Khattiyo settho jane tasmim ye gottapatisārino
Vijjācaranasampanno so settho devamānuse.

In one place (S.ii.284) the verse is attributed to the Buddha, thus endowing it with the authoritativeness of a pronouncement by the Buddha himself. Sanankumāra is represented as a very devout follower of the Buddha.

In a sutta of the Samyutta (S.i.153), he is spoken of as visiting the Buddha on the banks of the Sappinī, and it was during this visit that the above verse was spoken. Sanankumāra was present at the preaching of the Mahāsamaya Sutta (D.ii.261).

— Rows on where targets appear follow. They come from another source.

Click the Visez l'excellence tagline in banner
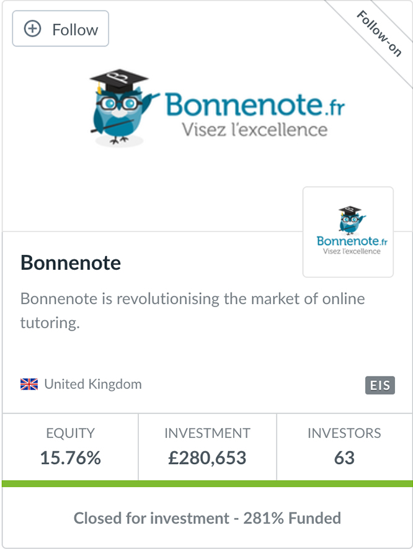 (255, 130)
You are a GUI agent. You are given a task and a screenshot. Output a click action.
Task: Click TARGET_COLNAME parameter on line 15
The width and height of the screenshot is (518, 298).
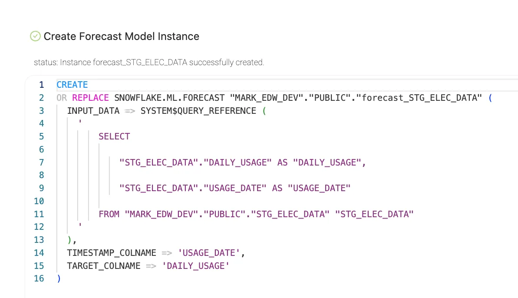(x=104, y=266)
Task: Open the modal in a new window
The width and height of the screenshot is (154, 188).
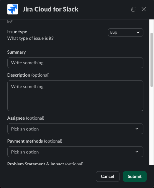Action: click(134, 9)
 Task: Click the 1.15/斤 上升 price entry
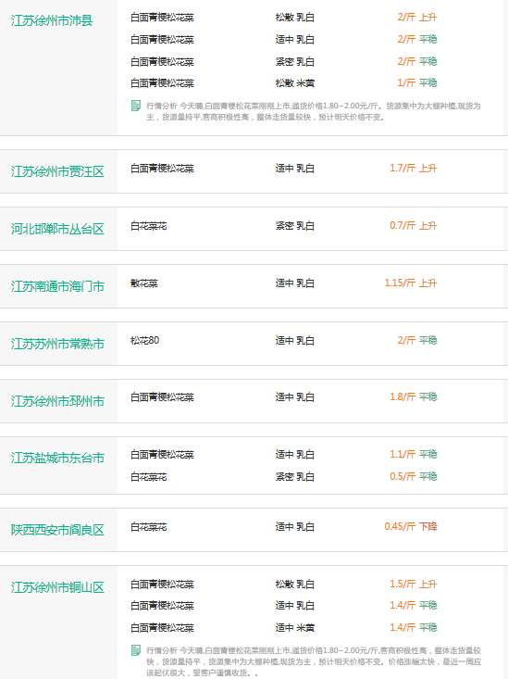411,283
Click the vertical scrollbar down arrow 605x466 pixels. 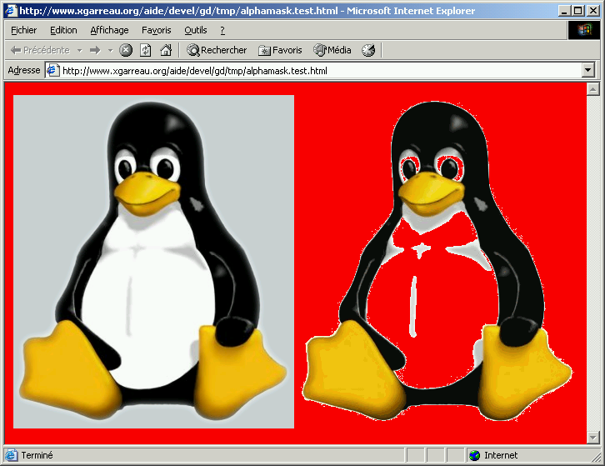593,438
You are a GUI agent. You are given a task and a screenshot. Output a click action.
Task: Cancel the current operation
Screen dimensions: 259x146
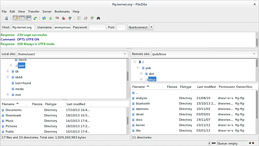tap(57, 18)
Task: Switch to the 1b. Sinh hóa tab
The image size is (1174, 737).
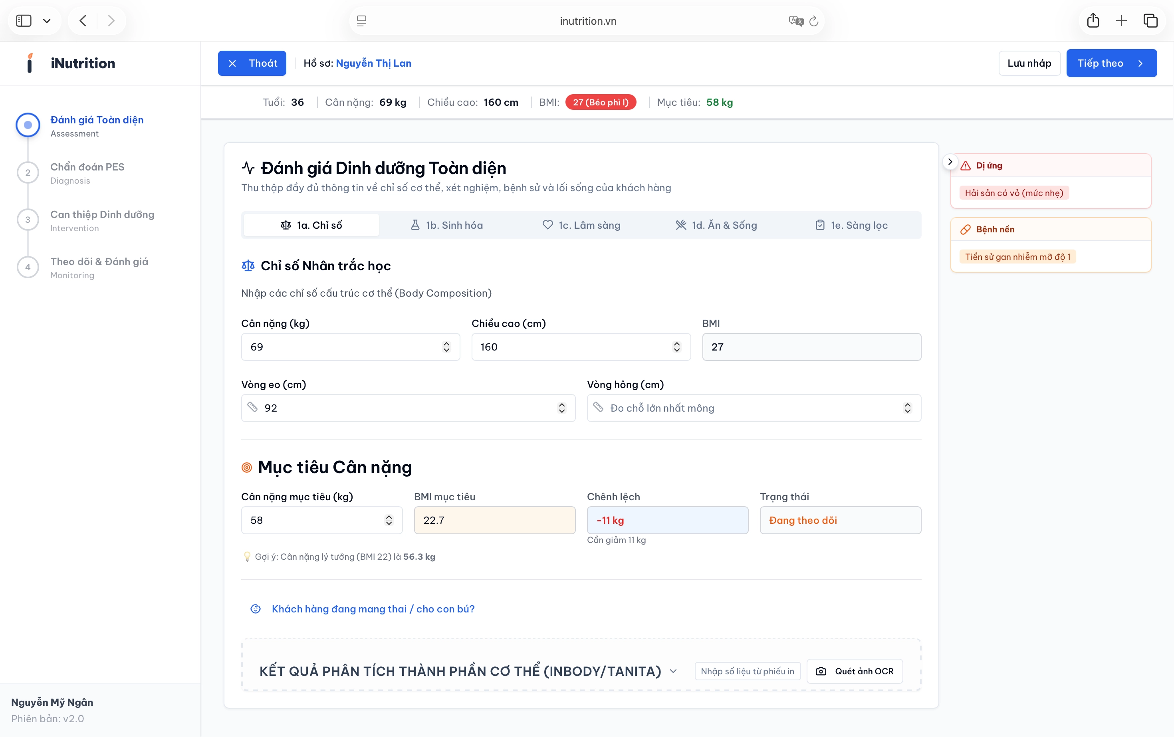Action: click(x=447, y=225)
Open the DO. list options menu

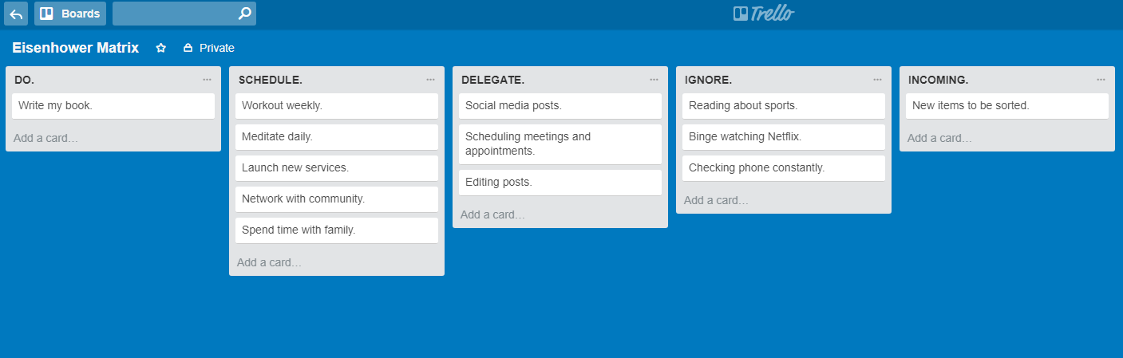207,80
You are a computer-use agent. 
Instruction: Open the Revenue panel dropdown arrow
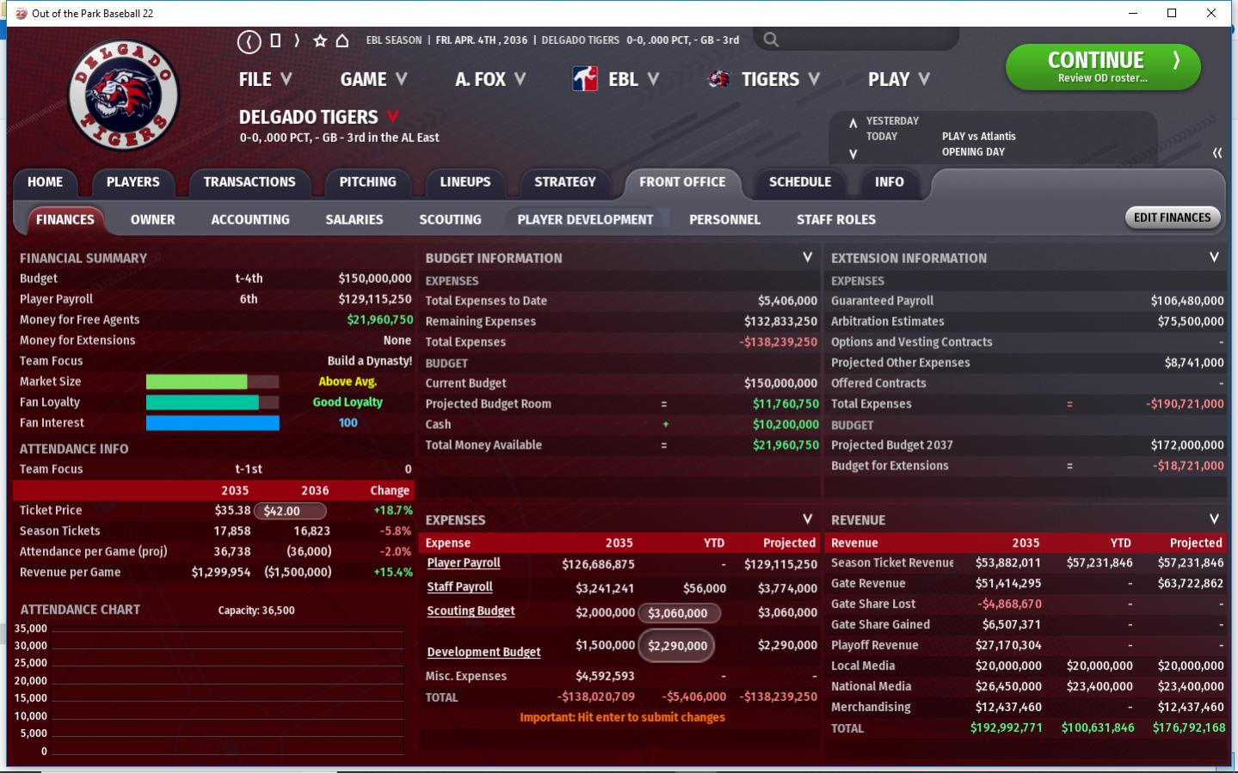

In the Janavasabha Sutta, Janavasabha describes to the Buddha an occasion on which Sanankumāra attended an assembly of the Devas, presided over by Sakka and the Four Regent Gods. There was suddenly a vast radiance, and the devas knew of the approach of Sanankumāra. As the usual appearance of the Brahmā is not sufficiently materialized for him to be perceived by the Devas of Tāvatimsa, he is forced to appear as a relatively gross personality which he specially creates. As he arrives, the Devas sit in their places with clasped hands waiting for him to choose his seat. Then Sanankumāra takes on the form of Pañcasikha (because all devas like Pañcasikha, says the Commentary, DA.ii.640) and sits, above the assembly, cross legged, in the air. So seated, he expresses his satisfaction that Sakka and all the Tāvatimsa Devas should honour and follow the Buddha. His voice has all the eight characteristics of a Brahmā's voice. (These are given at D.ii.211). He then proceeds to create thirty three shaper, of himself, each sitting on the divan of a Tāvatimsa Deva, and addresses the Devas, speaking of the advantages of taking refuge in the Buddha, the Dhamma and the Sangha. Each deva fancies that only the shape sitting on his own divan has spoken and that the others are silent. Then Sanankumāra goes to the end of the Hall, and, seated on Sakka's throne, addresses the whole assembly on the four ways of iddhi; on the three avenues leading to Bliss, as manifested by the Buddha; on the four satipatthānas, and the seven samādhiparikkhārā. He declares that more than twenty four lakhs of Magadha disciples, having followed the teachings of the Buddha, have been born in the deva worlds. When Sanankumāra has finished his address, Vessavana wonders if there have been Buddhas in the past and will be in the future. The Brahmā reads his thoughts and says there certainly were and will be.

Sanankumāra means "ever young." Buddhaghosa says (MA.ii.584; cf. SA.i.171) that, in his former birth, he practised jhānas while yet a boy with his hair tied in five knots (pañcacūlakakumārakāle), and was reborn in the Brahma world with the thāna intact. He liked the guise of youth and continued in the same, hence the name. Rhys Davids (Dial.ii.292, n.3; cf.i.121, n.1) sees in the legend of Sanankumāra the Indian counterpart of the European legend of Galahad. The oldest mention of it is in the Chāndogya Upanisad (Chap. VII), where the ideal, yet saintly knight, teaches a typical brahmin the highest truths. In the Mahābhārata (iii.185, Bombay Edition) he expresses a sentiment very similar to that expressed in the stanza quoted above. In mediaeval literature he is said to have been one of five or seven mind born sons of Brahma who remained pure and innocent. A later and debased Jaina version of the legend tells in detail of the love adventures and wives of this knight, with a few words at the end on his conversion to the saintly life. See J.R.A.S.1894, p. 344; 1897, p.585 f; Revue de, Histoire des Religions, vol.xxxi.pp.29ff.

Sanankumāra Sutta. Brahmā Sanankumāra visits the Buddha on the banks of the Sappinī, and speaks a verse (S.i.153; for the verse see Sanankumāra) in praise of learning and good conduct. The Buddha approves of the sentiment contained in the verse.